[TASK DETAILS]
Determine the number of lines in the listing that contain "Universitario". Write only that number.

[DATA SHOWN]

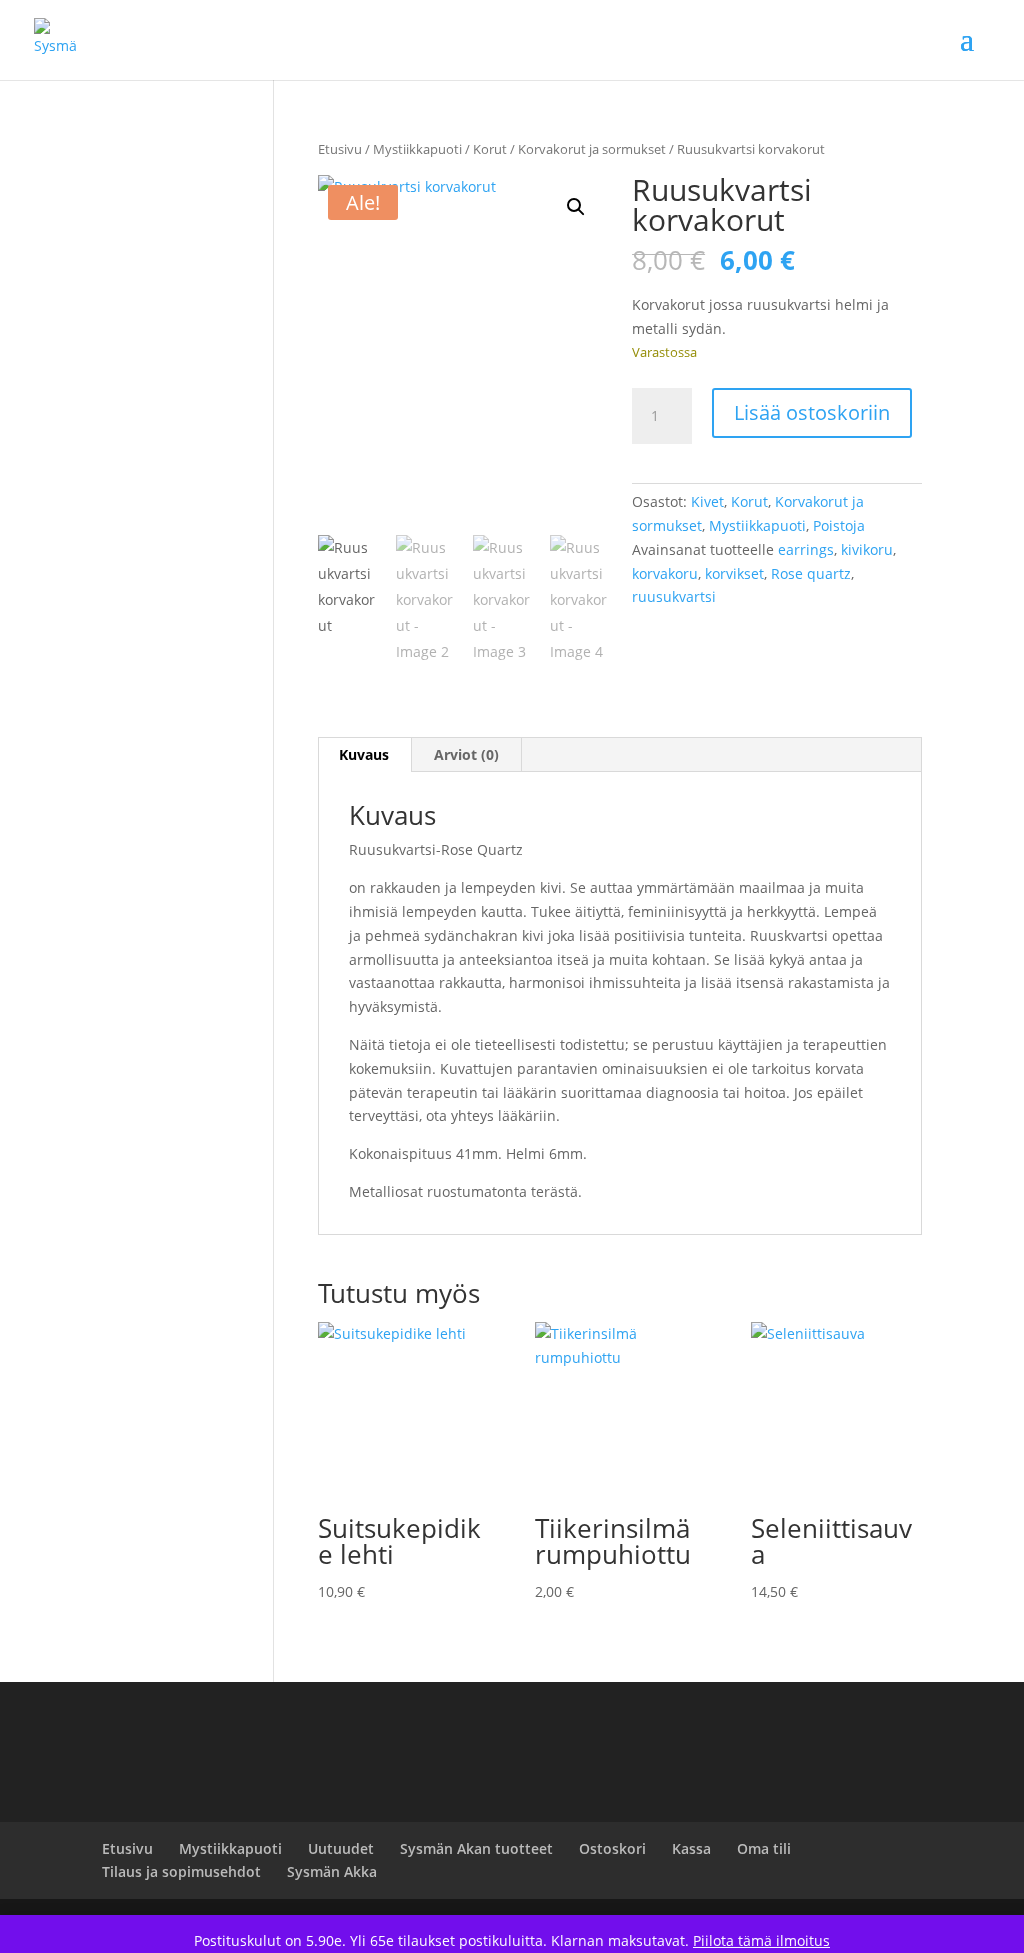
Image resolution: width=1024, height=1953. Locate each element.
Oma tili (764, 1848)
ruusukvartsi (674, 596)
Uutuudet (341, 1848)
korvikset (734, 573)
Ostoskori (612, 1848)
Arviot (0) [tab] (466, 754)
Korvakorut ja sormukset (592, 149)
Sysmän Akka (332, 1871)
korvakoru (665, 573)
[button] (576, 207)
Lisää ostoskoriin (812, 412)
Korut (490, 149)
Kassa (691, 1848)
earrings (806, 549)
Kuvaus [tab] (364, 754)
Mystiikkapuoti (417, 149)
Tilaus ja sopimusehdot (181, 1871)
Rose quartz (811, 573)
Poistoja (839, 525)
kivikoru (867, 549)
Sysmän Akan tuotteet (476, 1848)
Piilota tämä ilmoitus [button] (761, 1940)
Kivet (707, 501)
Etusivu (340, 149)
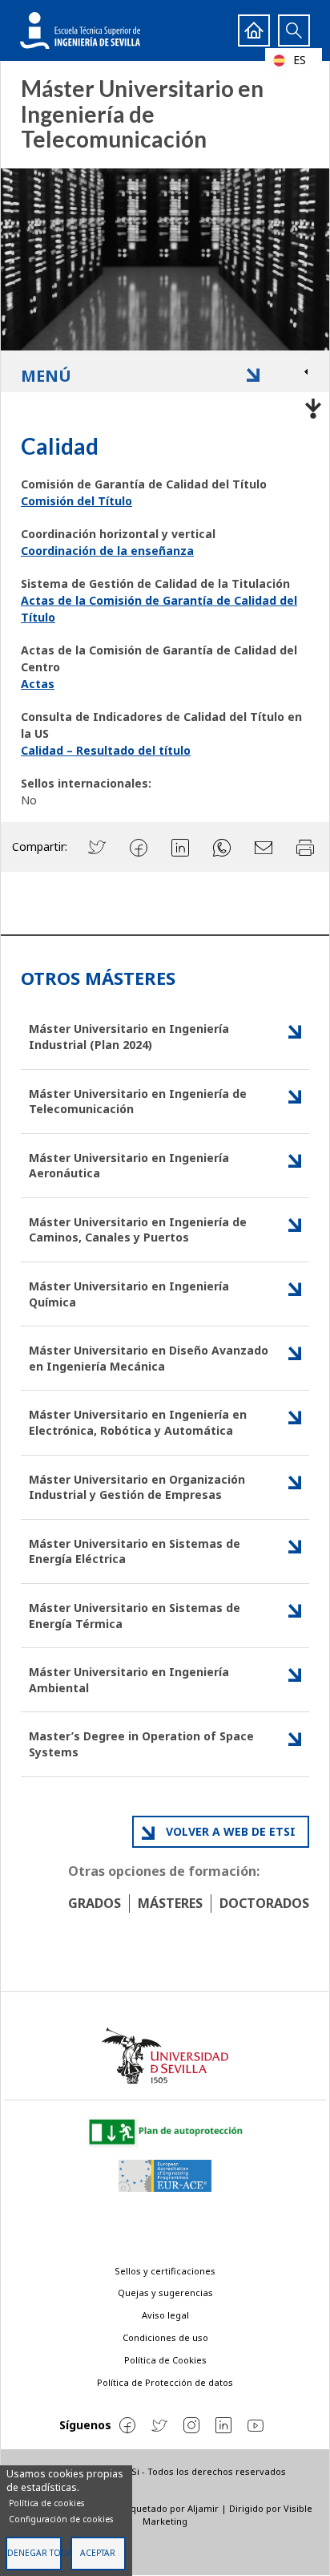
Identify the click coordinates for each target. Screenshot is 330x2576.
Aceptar (97, 2552)
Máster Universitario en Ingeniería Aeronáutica (129, 1165)
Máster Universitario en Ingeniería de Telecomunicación (138, 1101)
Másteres (170, 1903)
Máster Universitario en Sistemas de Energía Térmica (134, 1615)
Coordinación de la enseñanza (107, 550)
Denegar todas (34, 2552)
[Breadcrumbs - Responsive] (165, 405)
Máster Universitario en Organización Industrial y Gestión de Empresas (137, 1487)
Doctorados (264, 1903)
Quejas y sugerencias (165, 2292)
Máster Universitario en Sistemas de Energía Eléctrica (134, 1551)
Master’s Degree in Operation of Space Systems (141, 1744)
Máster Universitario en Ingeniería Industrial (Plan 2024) (129, 1036)
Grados (94, 1903)
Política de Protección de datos (165, 2382)
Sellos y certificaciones (165, 2271)
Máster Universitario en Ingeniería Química (129, 1294)
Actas (37, 683)
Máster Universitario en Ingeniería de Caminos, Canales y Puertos (138, 1229)
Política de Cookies (165, 2360)
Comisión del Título (76, 500)
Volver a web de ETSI (231, 1831)
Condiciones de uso (165, 2337)
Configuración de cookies (61, 2519)
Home (254, 30)
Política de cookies (46, 2503)
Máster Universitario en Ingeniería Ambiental (129, 1679)
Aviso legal (165, 2315)
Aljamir (203, 2508)
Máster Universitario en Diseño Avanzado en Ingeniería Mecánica (148, 1358)
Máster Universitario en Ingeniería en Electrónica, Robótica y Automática (138, 1422)
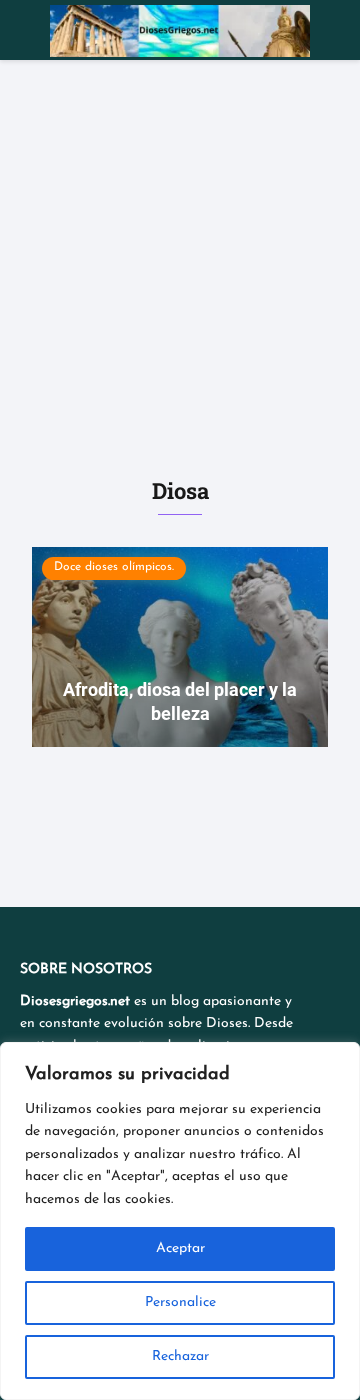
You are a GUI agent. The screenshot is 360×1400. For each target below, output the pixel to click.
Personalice (180, 1302)
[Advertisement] (180, 250)
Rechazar (180, 1356)
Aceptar (180, 1248)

[RESPONSE BELOW]
11